Oracle delivered fiscal Q3 2026 revenue reaching $17.0 billion, representing 6% year-over-year expansion. The company recorded GAAP net income of $3.73 billion during the quarter.
The most striking metric emerged in Oracle’s remaining performance obligations, climbing to $553 billion with a 325% year-over-year surge. This metric captures the magnitude of future cloud service commitments already secured from customers.
Oracle has evolved beyond its identity as a traditional database provider. The market now recognizes the company as a cloud infrastructure operator with substantial exposure to AI workloads, encompassing model training and compute-intensive applications.
The company benefits from an extensive installed customer base and long-standing database relationships spanning multiple decades. These established connections now serve as channels directing clients toward Oracle’s expanding cloud infrastructure offerings.
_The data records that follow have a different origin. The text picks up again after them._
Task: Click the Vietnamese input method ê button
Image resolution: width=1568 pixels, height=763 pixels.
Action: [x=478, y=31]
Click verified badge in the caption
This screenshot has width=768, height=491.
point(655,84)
Investors face a central question: can Oracle transform this substantial obligation backlog into sustained revenue expansion over the coming years? This transformation represents the primary valuation debate currently unfolding in financial markets.
Salesforce: Profitability and Subscription Strength
Salesforce announced $41.5 billion in full-year fiscal 2026 revenue, marking 10% year-over-year growth. The fourth quarter alone produced $11.2 billion in revenue, advancing 12.1% and exceeding analyst projections.
The company’s remaining performance obligation totaled $72 billion, climbing 14%. This figure demonstrates a robust queue of committed subscription income ahead.
Salesforce has reframed its narrative around profitability enhancement and operational rigor. The company has moved away from positioning itself as a high-velocity growth story.
Leadership describes the platform as the foundational operating system for what management terms the “agentic enterprise.” The company embeds AI agents and automation capabilities directly within its customer relationship management software.
Salesforce expanded its dividend payment and authorized a $25 billion stock repurchase initiative. These actions reflect a maturing organization prioritizing shareholder capital allocation.
The investment proposition remains clear. Shareholders gain exposure to subscription-based recurring revenue, customer retention dynamics, and margin expansion, with artificial intelligence serving as an enhancement layer atop the core platform.
Investment Considerations
Oracle presents higher execution uncertainty paired with potentially greater appreciation if its cloud infrastructure strategy succeeds. Salesforce offers a more predictable profile, featuring superior software economics and established shareholder return mechanisms.
Analyst consensus places Oracle at Moderate Buy with a $260.71 average price target, derived from 3 Strong Buy ratings, 27 Buy ratings, 9 Hold ratings, and 1 Sell rating. Salesforce maintains a Moderate Buy consensus across 39 analysts, carrying a $279.18 average price target.